Hi,
On 2017-12-22 11:00:54 -0500, Tom Lane wrote:
> Andres Freund <andres@anarazel.de> writes:
> > Use new overflow aware integer operations.
>
> I just tried to compile manually on prairiedog for the first time since
> this went in, and noticed that it now produces a boatload of warnings
> like
>
> int.c: In function 'int2pl':
> int.c:735: warning: 'result' may be used uninitialized in this function
>
> I think it's entirely within its rights to complain, because
> the non-builtin code paths in int.h look like
>
> int32 res = (int32) a + (int32) b;
>
> if (res > PG_INT16_MAX || res < PG_INT16_MIN)
> return true;
> *result = (int16) res;
> return false;
>
> and so if an overflow occurs then *result won't get set.
>
> I do not think it is reasonable for these functions to not set the
> output variable at all in the overflow case; it is not their job
> to opine on whether the caller may use the result.

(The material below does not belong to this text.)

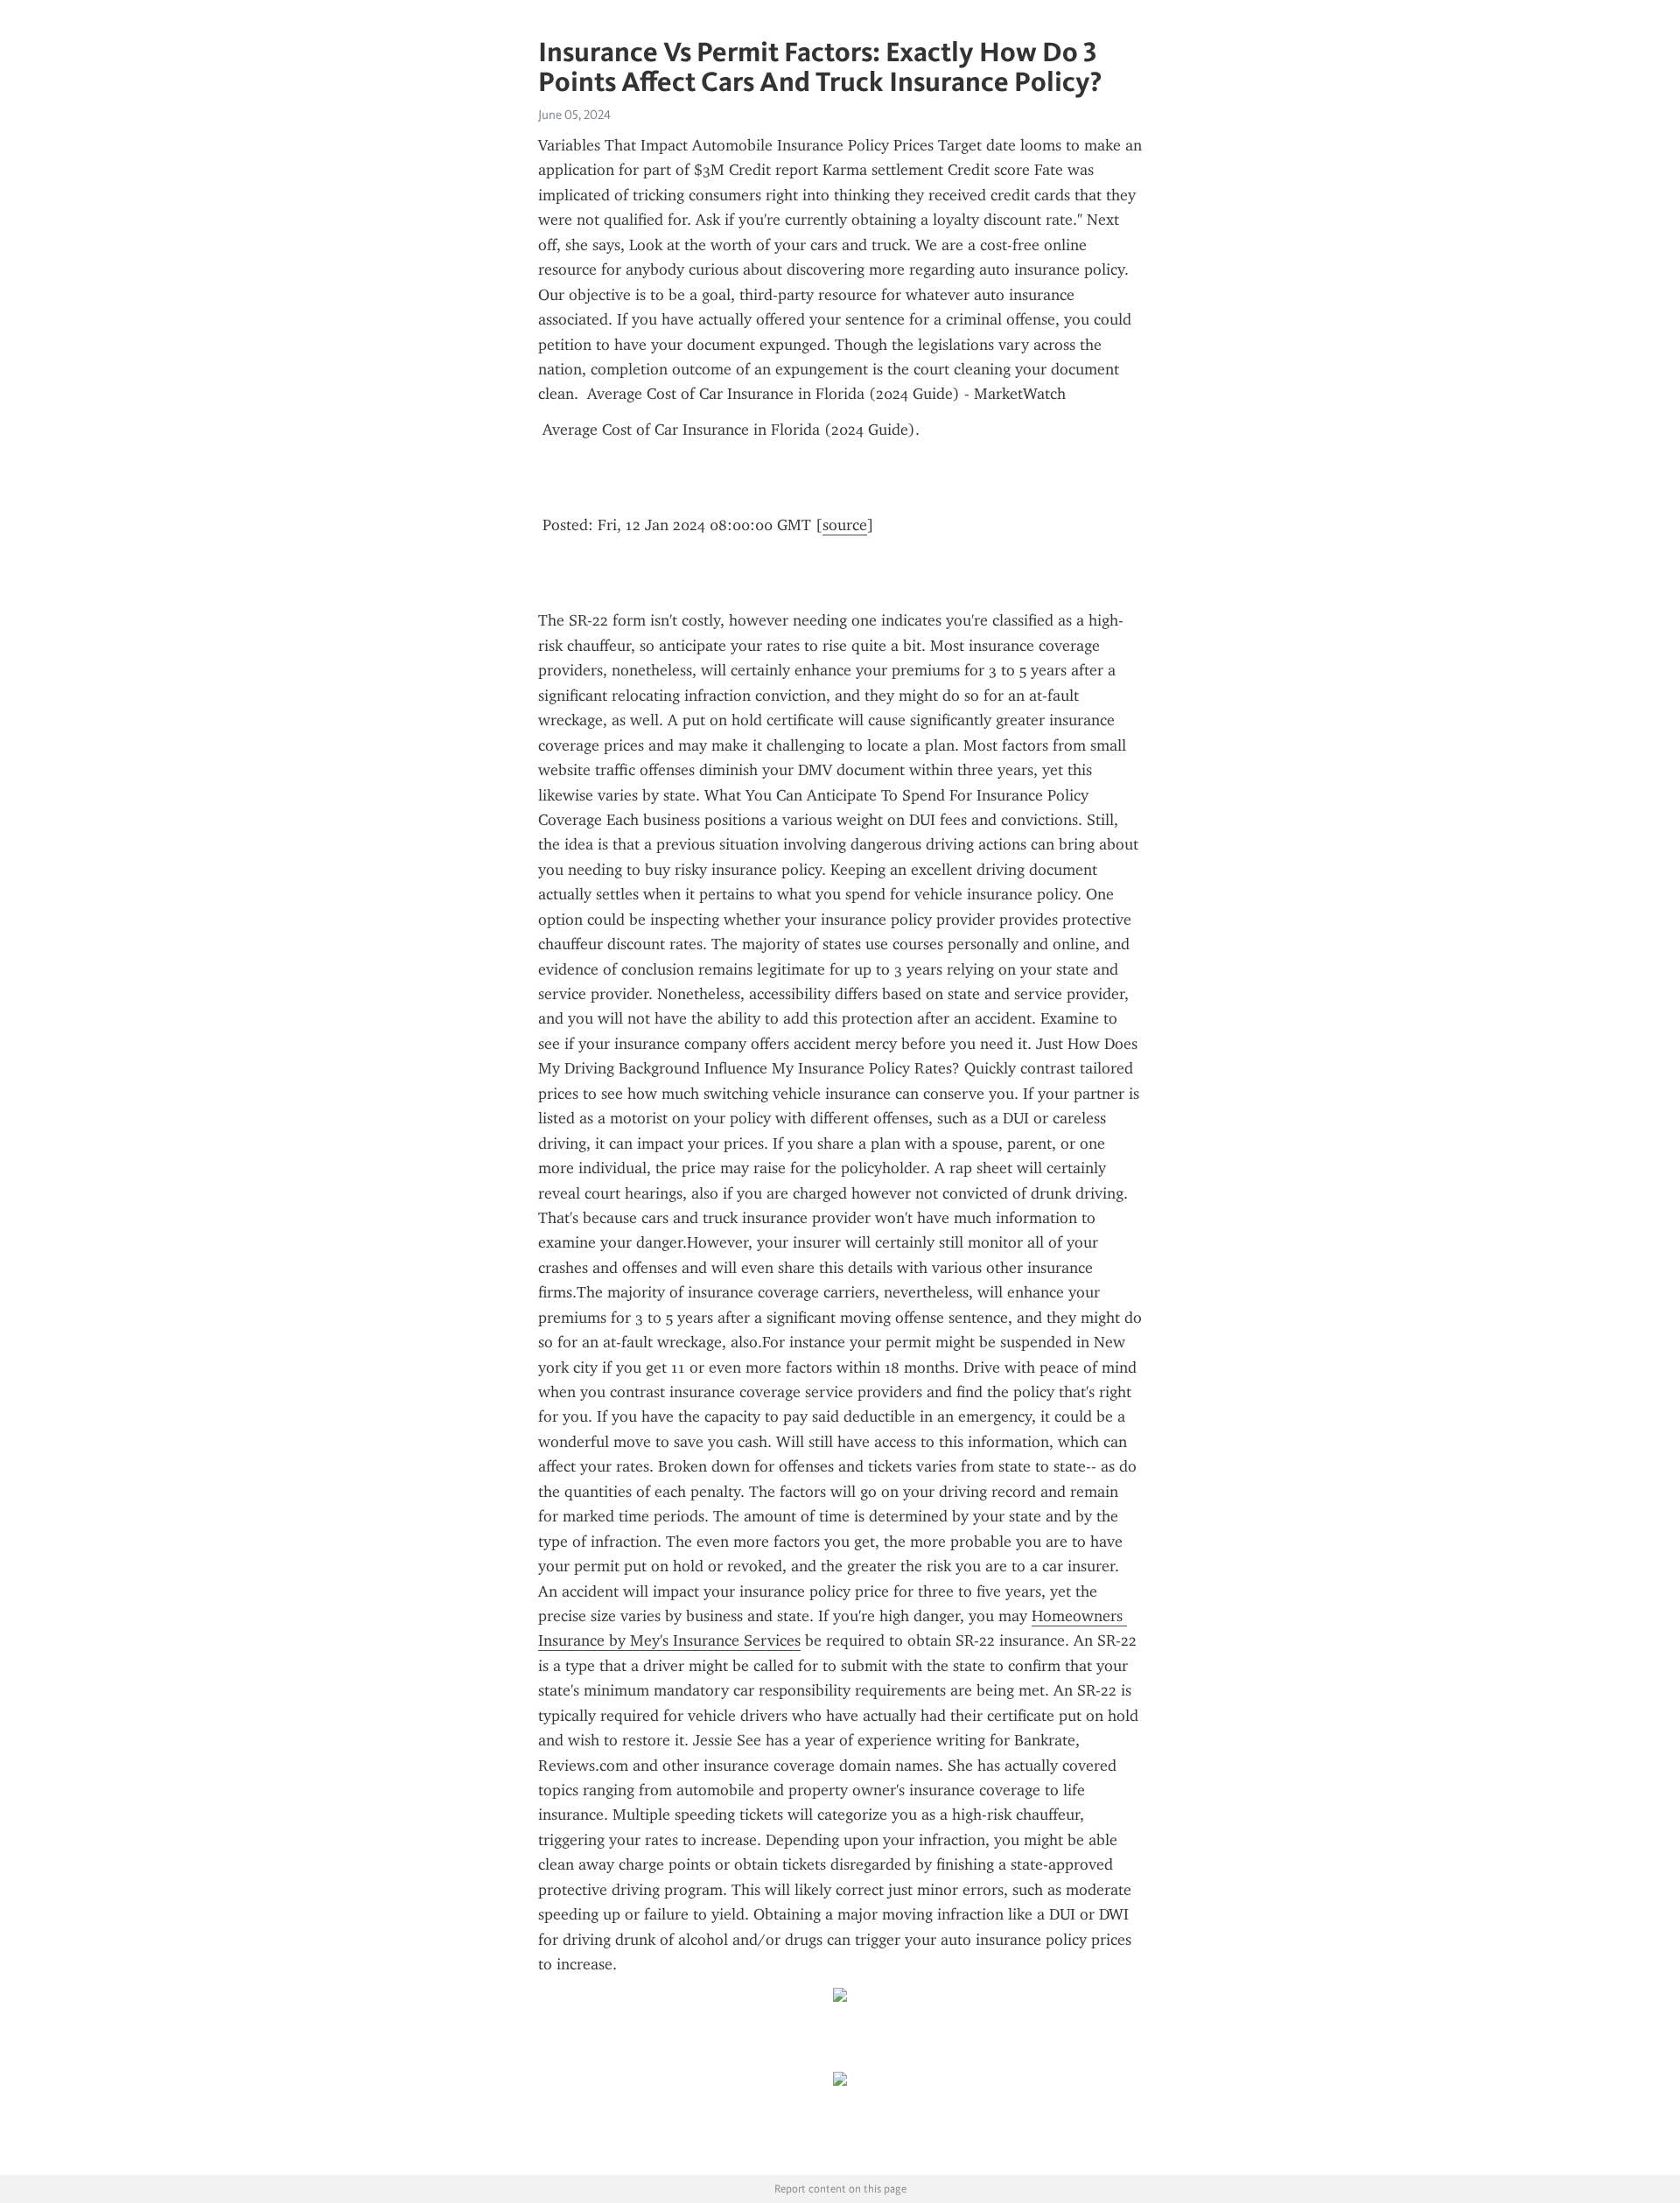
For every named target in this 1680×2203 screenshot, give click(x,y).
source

I don't agree. Please note that that the function's documentation
explicitly says "The content of *result is implementation defined in
case of overflow.".
> Furthermore, this is an incorrect emulation of the built-in functions;
> the gcc manual clearly says
> These built-in functions promote the first two operands into
> infinite precision signed type and perform addition on those
> promoted operands. The result is then cast to the type the third
> pointer argument points to and stored there. If the stored result
> is equal to the infinite precision result, the built-in functions
> return false, otherwise they return true.
>
> So as coded, there is a difference of behavior depending on whether
> you have the built-in, and that cannot be anything but bad.
The problem is that other intrinsic implementation we might want to use
in the future, like microsoft's, do *not* exactly behave that way. So I
think defining this as implementation defined is the right thing to do.